GIVEN RECORDS below:
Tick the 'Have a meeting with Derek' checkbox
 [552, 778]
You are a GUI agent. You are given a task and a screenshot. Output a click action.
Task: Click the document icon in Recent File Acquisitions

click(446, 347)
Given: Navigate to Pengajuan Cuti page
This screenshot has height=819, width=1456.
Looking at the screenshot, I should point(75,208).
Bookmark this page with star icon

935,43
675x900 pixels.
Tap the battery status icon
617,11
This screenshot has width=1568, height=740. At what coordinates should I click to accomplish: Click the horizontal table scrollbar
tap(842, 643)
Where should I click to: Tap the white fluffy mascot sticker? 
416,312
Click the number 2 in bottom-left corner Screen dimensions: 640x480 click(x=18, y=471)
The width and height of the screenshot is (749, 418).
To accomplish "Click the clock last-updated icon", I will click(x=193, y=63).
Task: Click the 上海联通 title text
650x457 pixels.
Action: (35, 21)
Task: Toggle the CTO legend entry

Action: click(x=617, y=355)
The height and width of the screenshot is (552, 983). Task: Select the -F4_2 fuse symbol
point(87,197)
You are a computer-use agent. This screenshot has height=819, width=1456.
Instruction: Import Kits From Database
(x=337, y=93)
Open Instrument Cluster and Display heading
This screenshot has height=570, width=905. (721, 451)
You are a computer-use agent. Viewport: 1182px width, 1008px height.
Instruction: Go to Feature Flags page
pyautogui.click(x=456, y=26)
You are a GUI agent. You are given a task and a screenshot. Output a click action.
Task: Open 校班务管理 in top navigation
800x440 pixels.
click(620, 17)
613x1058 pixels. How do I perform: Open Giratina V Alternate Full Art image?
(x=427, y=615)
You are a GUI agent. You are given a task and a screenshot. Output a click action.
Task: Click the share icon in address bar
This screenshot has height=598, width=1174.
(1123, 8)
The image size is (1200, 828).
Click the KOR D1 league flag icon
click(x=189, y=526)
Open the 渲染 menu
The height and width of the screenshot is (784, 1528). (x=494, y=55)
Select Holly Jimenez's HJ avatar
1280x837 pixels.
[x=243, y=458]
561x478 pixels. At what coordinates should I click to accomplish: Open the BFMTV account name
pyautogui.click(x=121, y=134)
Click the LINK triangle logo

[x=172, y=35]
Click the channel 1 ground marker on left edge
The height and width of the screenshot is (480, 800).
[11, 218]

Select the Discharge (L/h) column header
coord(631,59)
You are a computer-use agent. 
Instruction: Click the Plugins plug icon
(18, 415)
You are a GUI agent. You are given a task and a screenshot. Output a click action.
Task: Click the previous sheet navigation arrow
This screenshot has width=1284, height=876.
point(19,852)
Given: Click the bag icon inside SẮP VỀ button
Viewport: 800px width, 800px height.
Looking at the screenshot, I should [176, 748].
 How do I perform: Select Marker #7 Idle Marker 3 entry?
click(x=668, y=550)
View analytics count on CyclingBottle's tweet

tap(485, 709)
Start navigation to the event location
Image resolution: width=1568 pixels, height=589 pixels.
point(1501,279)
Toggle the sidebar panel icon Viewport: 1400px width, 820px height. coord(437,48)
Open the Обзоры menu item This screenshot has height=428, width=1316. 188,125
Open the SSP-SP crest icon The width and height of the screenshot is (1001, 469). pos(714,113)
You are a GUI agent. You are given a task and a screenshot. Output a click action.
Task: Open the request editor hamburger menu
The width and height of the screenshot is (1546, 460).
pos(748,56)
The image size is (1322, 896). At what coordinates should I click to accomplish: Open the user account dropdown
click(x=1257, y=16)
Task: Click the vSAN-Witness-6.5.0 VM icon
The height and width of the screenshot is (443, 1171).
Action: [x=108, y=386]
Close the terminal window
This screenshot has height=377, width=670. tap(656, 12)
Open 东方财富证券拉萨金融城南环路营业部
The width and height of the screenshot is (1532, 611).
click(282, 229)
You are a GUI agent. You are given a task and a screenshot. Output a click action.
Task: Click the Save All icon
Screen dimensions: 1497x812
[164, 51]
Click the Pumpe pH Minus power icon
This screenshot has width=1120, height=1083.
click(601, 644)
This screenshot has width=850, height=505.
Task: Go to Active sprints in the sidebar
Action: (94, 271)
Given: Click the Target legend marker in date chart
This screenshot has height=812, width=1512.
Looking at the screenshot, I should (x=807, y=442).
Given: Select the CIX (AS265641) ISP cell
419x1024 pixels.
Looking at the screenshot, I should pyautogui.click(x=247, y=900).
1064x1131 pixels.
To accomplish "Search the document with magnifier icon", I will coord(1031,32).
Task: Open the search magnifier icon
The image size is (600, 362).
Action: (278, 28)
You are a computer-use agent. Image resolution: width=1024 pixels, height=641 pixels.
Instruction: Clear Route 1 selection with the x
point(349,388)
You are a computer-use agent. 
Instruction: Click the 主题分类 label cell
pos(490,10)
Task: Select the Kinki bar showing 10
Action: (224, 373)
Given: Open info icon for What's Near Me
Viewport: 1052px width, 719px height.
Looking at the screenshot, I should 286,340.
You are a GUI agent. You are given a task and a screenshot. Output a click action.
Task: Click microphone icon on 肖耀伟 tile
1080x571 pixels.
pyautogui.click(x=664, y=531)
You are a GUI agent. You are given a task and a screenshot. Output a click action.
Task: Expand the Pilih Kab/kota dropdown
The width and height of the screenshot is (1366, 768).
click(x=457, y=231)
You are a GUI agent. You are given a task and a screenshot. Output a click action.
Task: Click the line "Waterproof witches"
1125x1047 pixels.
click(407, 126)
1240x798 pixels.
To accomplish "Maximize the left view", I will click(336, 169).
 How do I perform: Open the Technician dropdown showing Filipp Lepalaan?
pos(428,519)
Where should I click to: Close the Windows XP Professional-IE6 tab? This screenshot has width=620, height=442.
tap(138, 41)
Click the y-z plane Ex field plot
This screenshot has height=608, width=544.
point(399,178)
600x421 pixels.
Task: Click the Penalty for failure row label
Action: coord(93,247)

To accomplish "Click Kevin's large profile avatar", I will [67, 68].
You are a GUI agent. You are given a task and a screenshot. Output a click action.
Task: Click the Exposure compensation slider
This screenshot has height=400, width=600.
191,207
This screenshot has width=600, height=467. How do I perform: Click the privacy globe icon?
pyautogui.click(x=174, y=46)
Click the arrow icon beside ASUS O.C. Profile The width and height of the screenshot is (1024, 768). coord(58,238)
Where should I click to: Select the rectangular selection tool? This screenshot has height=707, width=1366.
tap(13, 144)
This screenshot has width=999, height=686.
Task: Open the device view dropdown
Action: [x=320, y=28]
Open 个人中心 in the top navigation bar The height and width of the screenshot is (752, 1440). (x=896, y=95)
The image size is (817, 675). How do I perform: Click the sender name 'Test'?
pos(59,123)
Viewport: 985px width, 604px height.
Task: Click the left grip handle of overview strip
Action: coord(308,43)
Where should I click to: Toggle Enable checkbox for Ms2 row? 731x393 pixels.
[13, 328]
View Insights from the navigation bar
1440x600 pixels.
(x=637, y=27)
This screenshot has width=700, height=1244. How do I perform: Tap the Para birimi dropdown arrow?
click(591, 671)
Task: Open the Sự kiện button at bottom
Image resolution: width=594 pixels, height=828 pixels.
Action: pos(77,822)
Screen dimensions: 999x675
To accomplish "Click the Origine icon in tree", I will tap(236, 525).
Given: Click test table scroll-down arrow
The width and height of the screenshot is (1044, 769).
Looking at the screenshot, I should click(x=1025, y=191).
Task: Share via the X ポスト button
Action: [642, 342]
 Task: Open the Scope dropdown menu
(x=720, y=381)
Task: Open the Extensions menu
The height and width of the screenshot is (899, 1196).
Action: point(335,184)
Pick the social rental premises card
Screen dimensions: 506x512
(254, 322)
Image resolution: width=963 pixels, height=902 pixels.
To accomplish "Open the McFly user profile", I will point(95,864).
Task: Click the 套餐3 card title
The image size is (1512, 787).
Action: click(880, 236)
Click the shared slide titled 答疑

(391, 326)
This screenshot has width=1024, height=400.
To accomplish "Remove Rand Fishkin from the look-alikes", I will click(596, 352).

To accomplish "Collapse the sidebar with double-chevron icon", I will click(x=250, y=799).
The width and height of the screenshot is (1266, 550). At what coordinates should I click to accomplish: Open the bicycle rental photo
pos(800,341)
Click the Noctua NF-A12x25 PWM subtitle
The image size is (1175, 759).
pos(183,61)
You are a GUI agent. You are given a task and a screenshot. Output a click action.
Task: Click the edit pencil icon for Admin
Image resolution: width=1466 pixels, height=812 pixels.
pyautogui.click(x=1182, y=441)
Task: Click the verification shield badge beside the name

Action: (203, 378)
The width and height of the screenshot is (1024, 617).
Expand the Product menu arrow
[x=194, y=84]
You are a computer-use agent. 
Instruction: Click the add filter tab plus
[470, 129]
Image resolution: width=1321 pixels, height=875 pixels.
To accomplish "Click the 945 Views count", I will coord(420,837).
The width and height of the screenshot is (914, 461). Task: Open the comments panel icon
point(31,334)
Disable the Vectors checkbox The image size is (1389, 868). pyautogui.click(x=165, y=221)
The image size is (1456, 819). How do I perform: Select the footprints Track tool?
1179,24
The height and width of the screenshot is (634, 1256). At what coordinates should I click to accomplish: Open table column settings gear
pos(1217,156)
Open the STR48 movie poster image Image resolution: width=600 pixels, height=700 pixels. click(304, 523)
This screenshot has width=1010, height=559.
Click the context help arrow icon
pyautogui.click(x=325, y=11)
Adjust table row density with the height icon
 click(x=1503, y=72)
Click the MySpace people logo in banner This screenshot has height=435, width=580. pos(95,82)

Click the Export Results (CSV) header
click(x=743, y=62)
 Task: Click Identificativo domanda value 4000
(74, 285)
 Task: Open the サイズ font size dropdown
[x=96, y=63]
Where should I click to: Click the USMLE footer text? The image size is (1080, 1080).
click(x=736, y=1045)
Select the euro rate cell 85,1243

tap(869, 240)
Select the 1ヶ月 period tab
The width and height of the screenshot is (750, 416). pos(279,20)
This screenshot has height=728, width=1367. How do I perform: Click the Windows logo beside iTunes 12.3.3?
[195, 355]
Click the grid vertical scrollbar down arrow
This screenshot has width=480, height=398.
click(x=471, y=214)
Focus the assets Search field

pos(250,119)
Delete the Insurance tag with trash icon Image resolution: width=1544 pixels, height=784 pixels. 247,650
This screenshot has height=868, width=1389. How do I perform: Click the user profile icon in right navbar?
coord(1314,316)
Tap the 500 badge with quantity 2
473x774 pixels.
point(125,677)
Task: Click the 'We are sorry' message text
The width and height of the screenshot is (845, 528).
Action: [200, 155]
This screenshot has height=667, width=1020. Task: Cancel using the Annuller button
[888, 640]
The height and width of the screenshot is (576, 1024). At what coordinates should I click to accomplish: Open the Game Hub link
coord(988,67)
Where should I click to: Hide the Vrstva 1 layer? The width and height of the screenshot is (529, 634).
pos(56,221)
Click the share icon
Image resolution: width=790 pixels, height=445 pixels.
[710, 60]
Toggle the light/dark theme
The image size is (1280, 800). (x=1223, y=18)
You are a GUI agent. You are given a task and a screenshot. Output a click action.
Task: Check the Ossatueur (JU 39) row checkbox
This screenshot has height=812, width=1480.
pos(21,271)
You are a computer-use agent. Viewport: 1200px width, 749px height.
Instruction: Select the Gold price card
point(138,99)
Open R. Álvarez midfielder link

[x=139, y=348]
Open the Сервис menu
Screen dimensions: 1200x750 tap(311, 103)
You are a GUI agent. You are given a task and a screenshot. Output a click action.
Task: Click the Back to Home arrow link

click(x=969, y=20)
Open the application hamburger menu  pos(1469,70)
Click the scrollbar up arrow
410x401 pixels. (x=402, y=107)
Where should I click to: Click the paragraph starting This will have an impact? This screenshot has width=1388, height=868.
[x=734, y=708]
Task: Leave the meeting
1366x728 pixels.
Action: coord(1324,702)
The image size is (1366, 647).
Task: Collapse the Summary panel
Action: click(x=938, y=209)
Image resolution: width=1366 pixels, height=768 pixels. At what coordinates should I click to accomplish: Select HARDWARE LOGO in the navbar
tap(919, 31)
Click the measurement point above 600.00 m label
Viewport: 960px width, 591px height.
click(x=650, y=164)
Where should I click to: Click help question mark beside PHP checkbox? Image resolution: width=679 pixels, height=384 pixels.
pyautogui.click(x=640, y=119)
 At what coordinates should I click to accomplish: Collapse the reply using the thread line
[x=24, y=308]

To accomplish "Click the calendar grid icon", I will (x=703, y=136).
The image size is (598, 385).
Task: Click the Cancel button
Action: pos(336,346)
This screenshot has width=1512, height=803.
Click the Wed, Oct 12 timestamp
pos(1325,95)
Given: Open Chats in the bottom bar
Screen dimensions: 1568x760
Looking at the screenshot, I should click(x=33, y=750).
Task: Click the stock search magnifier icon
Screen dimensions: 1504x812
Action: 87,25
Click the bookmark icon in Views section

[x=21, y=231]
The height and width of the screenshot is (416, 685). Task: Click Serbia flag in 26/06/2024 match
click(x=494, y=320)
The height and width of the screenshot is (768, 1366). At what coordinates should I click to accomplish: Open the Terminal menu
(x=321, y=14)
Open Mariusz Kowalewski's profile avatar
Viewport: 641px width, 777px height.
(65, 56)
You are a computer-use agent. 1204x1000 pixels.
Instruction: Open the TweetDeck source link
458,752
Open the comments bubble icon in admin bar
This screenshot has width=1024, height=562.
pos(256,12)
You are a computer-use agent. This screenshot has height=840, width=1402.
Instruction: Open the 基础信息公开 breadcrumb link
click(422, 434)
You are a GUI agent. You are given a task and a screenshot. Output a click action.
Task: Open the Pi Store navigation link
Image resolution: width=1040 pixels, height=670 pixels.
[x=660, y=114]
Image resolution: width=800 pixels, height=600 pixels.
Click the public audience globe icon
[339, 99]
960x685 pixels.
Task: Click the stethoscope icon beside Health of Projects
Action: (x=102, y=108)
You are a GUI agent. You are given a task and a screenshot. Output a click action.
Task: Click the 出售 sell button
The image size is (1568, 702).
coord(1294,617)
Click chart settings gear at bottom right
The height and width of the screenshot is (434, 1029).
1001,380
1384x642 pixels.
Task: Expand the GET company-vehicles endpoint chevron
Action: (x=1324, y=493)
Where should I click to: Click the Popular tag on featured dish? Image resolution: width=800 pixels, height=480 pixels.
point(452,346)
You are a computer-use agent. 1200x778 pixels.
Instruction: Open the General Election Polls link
End of GIVEN RECORDS.
WHAT THE TASK ASKS: Starting at the line above that contains "Open the application", write out each line exactly until the line that contains "has height=840, width=1402." has been written, and stop there.

SOLUTION:
Open the application hamburger menu  pos(1469,70)
Click the scrollbar up arrow
410x401 pixels. (x=402, y=107)
Where should I click to: Click the paragraph starting This will have an impact? This screenshot has width=1388, height=868.
[x=734, y=708]
Task: Leave the meeting
1366x728 pixels.
Action: coord(1324,702)
The image size is (1366, 647).
Task: Collapse the Summary panel
Action: click(x=938, y=209)
Image resolution: width=1366 pixels, height=768 pixels. At what coordinates should I click to accomplish: Select HARDWARE LOGO in the navbar
tap(919, 31)
Click the measurement point above 600.00 m label
Viewport: 960px width, 591px height.
click(x=650, y=164)
Where should I click to: Click help question mark beside PHP checkbox? Image resolution: width=679 pixels, height=384 pixels.
pyautogui.click(x=640, y=119)
 At what coordinates should I click to accomplish: Collapse the reply using the thread line
[x=24, y=308]

To accomplish "Click the calendar grid icon", I will (x=703, y=136).
The image size is (598, 385).
Task: Click the Cancel button
Action: pos(336,346)
This screenshot has width=1512, height=803.
Click the Wed, Oct 12 timestamp
pos(1325,95)
Given: Open Chats in the bottom bar
Screen dimensions: 1568x760
Looking at the screenshot, I should click(x=33, y=750).
Task: Click the stock search magnifier icon
Screen dimensions: 1504x812
Action: 87,25
Click the bookmark icon in Views section

[x=21, y=231]
The height and width of the screenshot is (416, 685). Task: Click Serbia flag in 26/06/2024 match
click(x=494, y=320)
The height and width of the screenshot is (768, 1366). At what coordinates should I click to accomplish: Open the Terminal menu
(x=321, y=14)
Open Mariusz Kowalewski's profile avatar
Viewport: 641px width, 777px height.
(65, 56)
You are a computer-use agent. 1204x1000 pixels.
Instruction: Open the TweetDeck source link
458,752
Open the comments bubble icon in admin bar
This screenshot has width=1024, height=562.
pos(256,12)
You are a computer-use agent. This screenshot has height=840, width=1402.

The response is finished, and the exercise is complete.